(Record extracts begins)

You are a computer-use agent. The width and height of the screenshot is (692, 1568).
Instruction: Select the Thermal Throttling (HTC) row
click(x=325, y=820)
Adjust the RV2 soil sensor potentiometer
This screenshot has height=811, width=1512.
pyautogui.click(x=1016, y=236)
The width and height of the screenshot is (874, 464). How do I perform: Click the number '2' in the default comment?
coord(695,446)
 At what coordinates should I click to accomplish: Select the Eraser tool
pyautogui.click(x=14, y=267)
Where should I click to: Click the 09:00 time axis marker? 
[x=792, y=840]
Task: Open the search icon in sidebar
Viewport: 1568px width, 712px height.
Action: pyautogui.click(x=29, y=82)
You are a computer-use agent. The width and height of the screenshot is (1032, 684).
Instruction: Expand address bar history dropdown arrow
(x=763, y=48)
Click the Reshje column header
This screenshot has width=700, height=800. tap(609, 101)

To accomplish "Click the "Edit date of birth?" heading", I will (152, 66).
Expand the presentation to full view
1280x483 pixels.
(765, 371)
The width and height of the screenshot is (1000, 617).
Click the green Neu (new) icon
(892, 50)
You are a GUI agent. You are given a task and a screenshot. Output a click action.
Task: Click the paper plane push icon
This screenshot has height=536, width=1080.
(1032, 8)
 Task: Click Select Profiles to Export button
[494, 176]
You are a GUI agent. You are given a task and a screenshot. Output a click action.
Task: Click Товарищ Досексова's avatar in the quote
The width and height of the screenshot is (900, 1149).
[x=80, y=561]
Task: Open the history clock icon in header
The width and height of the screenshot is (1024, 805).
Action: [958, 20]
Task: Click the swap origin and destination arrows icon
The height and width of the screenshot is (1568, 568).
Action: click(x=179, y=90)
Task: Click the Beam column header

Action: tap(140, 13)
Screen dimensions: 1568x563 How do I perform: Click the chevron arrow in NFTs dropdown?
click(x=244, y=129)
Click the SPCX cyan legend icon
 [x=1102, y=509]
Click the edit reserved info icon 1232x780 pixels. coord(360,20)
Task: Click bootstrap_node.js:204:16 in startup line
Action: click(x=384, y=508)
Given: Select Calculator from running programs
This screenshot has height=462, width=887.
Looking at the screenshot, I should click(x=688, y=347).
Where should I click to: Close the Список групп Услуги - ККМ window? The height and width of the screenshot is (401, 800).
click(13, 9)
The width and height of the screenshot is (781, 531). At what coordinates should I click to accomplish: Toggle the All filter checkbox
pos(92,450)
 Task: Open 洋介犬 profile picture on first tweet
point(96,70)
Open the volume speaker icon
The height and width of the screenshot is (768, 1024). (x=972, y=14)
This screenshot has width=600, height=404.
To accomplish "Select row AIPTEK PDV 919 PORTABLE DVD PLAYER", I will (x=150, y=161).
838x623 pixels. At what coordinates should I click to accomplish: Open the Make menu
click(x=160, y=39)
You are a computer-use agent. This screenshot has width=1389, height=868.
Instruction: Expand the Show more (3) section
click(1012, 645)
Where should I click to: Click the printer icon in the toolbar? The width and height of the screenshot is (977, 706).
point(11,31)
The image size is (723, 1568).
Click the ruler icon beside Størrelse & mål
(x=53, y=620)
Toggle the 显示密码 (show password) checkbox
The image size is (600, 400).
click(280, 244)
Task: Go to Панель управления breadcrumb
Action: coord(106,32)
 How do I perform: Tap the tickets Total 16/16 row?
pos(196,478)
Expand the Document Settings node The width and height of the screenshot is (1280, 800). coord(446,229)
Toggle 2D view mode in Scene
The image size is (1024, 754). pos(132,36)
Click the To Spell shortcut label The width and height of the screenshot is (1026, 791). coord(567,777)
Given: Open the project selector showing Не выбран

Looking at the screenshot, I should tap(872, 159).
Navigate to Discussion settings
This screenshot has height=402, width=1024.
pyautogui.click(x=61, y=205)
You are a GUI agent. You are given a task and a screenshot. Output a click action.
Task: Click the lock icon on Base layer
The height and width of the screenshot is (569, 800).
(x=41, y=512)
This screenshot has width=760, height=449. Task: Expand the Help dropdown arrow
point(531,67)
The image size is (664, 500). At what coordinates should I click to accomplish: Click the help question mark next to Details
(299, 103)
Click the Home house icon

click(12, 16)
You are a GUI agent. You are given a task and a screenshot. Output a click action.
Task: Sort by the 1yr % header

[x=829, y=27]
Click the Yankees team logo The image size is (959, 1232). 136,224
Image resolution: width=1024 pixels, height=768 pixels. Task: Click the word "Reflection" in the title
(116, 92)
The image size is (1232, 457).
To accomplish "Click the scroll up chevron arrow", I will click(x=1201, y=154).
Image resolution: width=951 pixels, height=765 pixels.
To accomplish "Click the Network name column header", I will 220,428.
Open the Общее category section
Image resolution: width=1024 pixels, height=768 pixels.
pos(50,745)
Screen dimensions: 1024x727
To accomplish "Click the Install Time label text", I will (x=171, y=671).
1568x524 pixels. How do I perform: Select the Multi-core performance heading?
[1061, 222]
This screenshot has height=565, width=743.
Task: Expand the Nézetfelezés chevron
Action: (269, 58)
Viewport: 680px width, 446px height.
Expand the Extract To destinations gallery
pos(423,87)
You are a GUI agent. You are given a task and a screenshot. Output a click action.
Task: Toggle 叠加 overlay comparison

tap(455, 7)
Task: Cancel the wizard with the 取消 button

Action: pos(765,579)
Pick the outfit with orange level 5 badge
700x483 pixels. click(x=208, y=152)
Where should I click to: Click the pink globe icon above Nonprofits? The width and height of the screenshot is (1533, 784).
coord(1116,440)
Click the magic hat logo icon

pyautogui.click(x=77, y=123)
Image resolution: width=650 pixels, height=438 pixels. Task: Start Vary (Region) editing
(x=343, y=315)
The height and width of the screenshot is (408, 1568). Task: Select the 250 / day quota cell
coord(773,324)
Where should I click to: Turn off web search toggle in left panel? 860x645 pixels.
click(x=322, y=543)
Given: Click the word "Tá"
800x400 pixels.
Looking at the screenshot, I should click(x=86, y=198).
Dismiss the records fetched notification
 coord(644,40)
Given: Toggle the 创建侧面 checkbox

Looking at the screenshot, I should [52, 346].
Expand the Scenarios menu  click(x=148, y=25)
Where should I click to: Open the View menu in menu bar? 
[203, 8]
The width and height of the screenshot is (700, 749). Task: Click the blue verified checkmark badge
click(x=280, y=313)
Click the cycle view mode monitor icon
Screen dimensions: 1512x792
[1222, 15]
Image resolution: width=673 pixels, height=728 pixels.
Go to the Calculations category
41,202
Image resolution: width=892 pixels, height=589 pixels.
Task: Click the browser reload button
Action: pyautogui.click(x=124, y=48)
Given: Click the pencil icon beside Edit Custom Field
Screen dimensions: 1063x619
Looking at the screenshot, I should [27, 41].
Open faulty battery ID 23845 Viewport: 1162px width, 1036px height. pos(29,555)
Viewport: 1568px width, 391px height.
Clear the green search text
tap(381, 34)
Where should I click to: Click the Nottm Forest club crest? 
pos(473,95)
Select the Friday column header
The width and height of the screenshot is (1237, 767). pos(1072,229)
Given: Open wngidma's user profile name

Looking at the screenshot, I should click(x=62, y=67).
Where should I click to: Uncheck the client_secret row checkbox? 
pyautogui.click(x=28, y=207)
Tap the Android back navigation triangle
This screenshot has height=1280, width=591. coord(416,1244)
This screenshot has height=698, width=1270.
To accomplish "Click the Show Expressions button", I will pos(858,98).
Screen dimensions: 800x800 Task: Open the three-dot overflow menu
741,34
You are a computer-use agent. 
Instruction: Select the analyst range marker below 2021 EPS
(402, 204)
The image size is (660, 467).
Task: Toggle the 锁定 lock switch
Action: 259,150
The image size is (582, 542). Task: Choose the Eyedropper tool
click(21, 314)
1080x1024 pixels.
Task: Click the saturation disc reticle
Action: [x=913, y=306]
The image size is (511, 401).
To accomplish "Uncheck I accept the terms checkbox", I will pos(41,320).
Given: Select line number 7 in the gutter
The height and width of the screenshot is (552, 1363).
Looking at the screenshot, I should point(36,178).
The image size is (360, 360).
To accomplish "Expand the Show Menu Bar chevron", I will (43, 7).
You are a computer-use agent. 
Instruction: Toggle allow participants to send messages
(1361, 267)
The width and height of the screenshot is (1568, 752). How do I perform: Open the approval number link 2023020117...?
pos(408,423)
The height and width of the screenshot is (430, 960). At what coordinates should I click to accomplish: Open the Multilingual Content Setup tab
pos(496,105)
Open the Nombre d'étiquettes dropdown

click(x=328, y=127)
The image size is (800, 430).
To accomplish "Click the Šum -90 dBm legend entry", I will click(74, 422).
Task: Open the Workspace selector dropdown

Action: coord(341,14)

(Record extracts ends)

Work order: Which lines in the listing have the string "computer"? Pick them out and copy them.

Response to the task:
You are a computer-use agent. The width and height of the screenshot is (692, 1568).
You are a computer-use agent. The width and height of the screenshot is (1032, 684).
You are a computer-use agent. This screenshot has width=1389, height=868.
You are a computer-use agent. 
You are a computer-use agent. 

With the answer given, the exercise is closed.